Herbal Actions and Properties
The Children's Herb
- tummy problems
- calming and soothing
- use in all personal care preparations for baby (powder, creams, oils, etc. - see Herbal Baby Balm) gentle and soothing for sensitive skin while leaving a pleasant aroma
Beauty & Personal Care
- mild cleanser and deodorizer
- heals and repairs skin tissue both externally and internally
- softens skin (soak roughened areas in the tea, use in salves and creams)
- tightens and tones skin
- good addition to toners and facial cleansing grains to help remove blackheads and keep skin soft and clean
- puffy/dark circles under eyes (apply cool tea bags right over eyes or use a compress)
- perfume or deodorant
- Add powdered herb to Redmond Clay for a natural body powder to deodorize feet, under arms and other areas.
- softens, strengthens hair while also working as a mild hair lightener
- relieves tension, stress and anxiety
- helps the body and mind to calm down, resulting in a more restful sleep
- immune support to aid the body in fighting infection and getting rid of bacteria and viruses
- fever, flu, cold, sore throat, cough, etc.
- strengthens and supports the nervous system
- soothes gastrointestinal tract and mucous membranes
- mild pain reliever
- cramps, muscles spasms, sore muscles
- arthritis and other inflammatory conditions
- digestive support
- soothes and strengthens kidney, liver, and bladder
- treats both internal and external infection
- strengthens and tones the womb, helping to ease PMS symptoms and menstrual cramps
- wounds, burns and infections
- itchy, irritated skin, rashes, and general skin tissue repair
- eyes - strain, irritation, infection, conjunctivitis, etc (use as an eye wash or tea bags over eyes)
Methods of Use
- Herbal infusion (tea); blend with lemon balm and rose petals for the nervous system
- Use a weak tea for babies under 2 (1/2 teaspoon per one cup of water)
- Herbal bath or foot soak
- Herbal oil, salve, balm, cream, etc.
- Herbal honey
- Herbal capsules/powder/sprinkle
- Sleep pillow/herbal sachet
- Eye compress (use tea bags or cloth soaked in tea)
- Douche and enema
In the Garden
- Sow seeds directly in the garden in early spring, keep moist until germinated. If you already have chamomile in your garden it will easily self seed and come spring you will have little sprouts all over. Thin to about 10 inches apart.
- Because the seeds are so light and tiny you can mix them with sand first and then sprinkle around your area of choice.

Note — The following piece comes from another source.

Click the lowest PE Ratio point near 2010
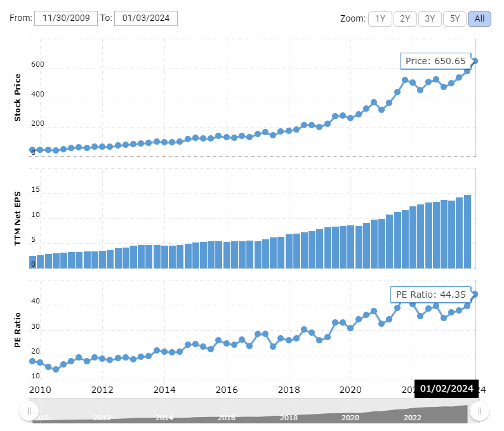Screen dimensions: 504x431 pos(56,369)
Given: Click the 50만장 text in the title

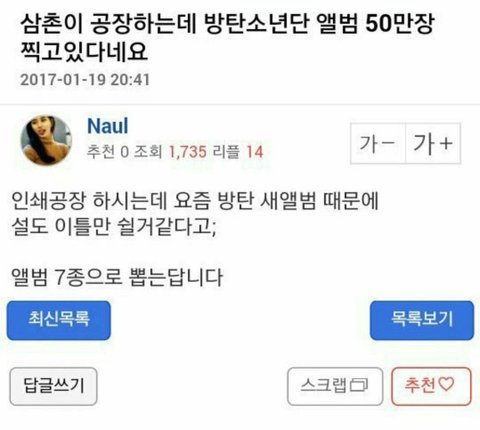Looking at the screenshot, I should pos(400,25).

- Prefers dry, well drained soil
- Chamomile likes partial shade and tends to shrivel in full sun.
- Provide light to moderate amounts of water.
- Harvest when flowers are fully open and fragrant. You can snip the blossoms off with scissors but I prefer to run my fingers up the stems and pop off the tops right into a basket.
- Chamomile makes a great companion to all other plants (except potatoes) as it tends to keep them healthy and disease free.
- Leave some blossoms on the plant in the fall if you would like them to self sow.